The recommendation comes after six people––all women between 18 and 41––developed a rare and severe type of blood clot that requires treatment that is typically administered differently than other blood clots. To date, more than 6.8 million Johnson & Johnson vaccines have been administered, meaning the incidence of the blood clots is “extremely rare,” the CDC said.
The new recommendations deal a devastating blow to the national COVID-19 vaccination program. The Federal Drug Administration approved the Johnson & Johnson vaccine, which is administered in one dose, earlier this month. In addition, there are two other vaccines available in the U.S. market, including one from Pfizer-BioNTech and Moderna. Both are administered in two doses.
The CDC convened a meeting of its Advisory Committee on Immunization Practices to review the cases and assess the potential significance. The pause is in place until that review makes other conclusions.
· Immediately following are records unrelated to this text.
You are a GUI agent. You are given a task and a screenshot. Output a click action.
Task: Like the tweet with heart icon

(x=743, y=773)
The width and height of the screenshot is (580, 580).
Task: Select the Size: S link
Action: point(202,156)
“This is important, in part, to ensure that the healthcare provider community is aware of the potential for these adverse events and can plan for proper recognition and management due to the unique treatment required with this type of blood clot,” Dr. Anne Schuchat, Principal Deputy Director of the CDC and Dr. Peter Marks, director of the FDA’s Center for Biologics Evaluation and Research, said in a joint statement.